BRAC has made headway in frugal innovation by providing products and services that are affordable, accessible, and – crucially – relevant to those being served. BRAC has already seen measurable results; meanwhile Bangladesh is well on its way to reducing maternal and child mortality by the 2015 deadline of the UN Millennium Development Goals.
When people can afford the tangible and intangible costs of basic services, they are better positioned to mobilize themselves economically and socially. Poverty is not unique to the developing world, but what is the west providing in terms of low-cost solutions? Perhaps the developed world can take a lesson or two from frugal innovation.

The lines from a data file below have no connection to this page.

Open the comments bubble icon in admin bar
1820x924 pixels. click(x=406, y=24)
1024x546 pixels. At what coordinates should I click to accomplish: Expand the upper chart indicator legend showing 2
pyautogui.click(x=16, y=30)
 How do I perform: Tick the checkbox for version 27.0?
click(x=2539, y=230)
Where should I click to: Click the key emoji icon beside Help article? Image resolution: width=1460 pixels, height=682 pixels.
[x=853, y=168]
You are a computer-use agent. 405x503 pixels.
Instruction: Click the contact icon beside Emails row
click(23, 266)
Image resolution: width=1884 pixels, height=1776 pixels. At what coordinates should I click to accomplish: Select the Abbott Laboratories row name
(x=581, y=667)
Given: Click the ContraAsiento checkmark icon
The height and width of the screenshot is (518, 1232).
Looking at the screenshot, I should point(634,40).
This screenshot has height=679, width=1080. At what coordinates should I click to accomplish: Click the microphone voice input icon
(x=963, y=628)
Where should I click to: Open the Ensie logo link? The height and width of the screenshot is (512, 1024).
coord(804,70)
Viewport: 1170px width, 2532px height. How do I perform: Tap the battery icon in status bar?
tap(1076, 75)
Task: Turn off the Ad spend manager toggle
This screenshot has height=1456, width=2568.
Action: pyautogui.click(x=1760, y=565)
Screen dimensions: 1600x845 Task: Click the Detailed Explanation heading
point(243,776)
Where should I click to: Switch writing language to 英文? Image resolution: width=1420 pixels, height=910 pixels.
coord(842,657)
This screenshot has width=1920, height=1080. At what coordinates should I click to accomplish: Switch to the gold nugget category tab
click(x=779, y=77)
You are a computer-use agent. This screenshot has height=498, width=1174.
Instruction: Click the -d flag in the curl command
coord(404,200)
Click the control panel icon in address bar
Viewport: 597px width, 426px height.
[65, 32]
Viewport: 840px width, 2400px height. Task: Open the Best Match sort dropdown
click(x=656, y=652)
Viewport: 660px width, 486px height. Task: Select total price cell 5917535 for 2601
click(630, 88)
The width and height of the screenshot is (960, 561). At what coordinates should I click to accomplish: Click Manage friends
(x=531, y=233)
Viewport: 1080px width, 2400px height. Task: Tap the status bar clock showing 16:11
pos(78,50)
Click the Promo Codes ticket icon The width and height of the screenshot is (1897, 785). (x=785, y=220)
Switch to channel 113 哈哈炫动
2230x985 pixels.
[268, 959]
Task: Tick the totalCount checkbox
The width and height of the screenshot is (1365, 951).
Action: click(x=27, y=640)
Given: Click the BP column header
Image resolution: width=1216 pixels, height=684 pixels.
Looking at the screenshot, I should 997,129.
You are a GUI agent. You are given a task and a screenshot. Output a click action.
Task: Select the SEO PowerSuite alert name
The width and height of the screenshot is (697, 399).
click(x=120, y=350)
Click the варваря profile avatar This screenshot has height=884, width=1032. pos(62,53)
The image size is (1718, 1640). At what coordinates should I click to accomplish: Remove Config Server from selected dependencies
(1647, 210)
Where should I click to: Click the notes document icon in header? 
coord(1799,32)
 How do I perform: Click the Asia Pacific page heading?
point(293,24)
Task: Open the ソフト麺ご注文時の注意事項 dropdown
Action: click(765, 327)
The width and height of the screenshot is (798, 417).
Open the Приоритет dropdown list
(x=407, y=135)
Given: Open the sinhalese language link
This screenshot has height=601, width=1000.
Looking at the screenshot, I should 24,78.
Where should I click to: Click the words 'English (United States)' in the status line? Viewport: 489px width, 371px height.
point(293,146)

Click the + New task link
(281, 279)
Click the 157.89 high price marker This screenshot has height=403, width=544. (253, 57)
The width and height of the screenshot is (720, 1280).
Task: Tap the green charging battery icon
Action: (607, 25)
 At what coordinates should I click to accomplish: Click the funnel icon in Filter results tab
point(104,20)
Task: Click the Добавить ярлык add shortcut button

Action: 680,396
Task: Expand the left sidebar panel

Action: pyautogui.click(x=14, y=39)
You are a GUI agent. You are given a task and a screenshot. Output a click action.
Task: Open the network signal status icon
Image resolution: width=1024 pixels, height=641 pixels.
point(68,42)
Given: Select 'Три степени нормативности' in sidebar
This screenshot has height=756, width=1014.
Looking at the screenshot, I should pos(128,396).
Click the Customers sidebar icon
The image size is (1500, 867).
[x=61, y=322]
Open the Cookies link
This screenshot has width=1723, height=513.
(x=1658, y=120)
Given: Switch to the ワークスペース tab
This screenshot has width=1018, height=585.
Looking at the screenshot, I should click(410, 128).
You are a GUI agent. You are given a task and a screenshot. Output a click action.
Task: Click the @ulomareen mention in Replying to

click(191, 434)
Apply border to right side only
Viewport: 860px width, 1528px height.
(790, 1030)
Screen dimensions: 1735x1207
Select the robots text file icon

BRAC's Manoshi project uses innovative and sustainable methods to provide maternal healthcare services, linking urban slum residents with skilled birth attendants who bring the services to the local level, working in clean and private birthing huts that dot the landscape of sprawling urban slums. This is a unique and important feature of this initiative as slum dwellers usually live in small shacks with large numbers of family members. Even more importantly, the centers provide rapid diagnosis and referrals in case of birth-related emergencies, and patients are provided quick transportation to health care facilities better equipped for complicated deliveries. Each delivery center has two birth attendants who serve about 2,000 households (about 10,000 people). Community midwives are also readily available to provide skilled service during delivery. Currently, the project is providing the maternal and child health services to around 6.1 million inhabitants of seven city corporations in Bangladesh.
Manoshi also works to enhance the knowledge of BRAC's community health workers and birth attendants, working to ensure quality health services for pregnant and lactating women, infants and children in all age groups; timely referral to quality health facilities; and strengthening and sustaining a linkage with the community, national and local government and NGOs. Over the last five years, Manoshi has developed a wide range of health cadres - slum health volunteers, health workers who visit households, urban birth attendants, community midwives, and referral advocates (program organizers) located in hospitals. The initiative has rapidly increased the access to clean delivery at birthing centers and emergency obstetric care at hospitals/clinics (from 16% at baseline to 81% after few years of intervention) and significantly contributed to reducing maternal and neonatal deaths in urban slums in Dhaka.
BRAC's Manoshi project continues to be a driving force in the organization's mission to ensure access to quality health care all the way through the "last mile".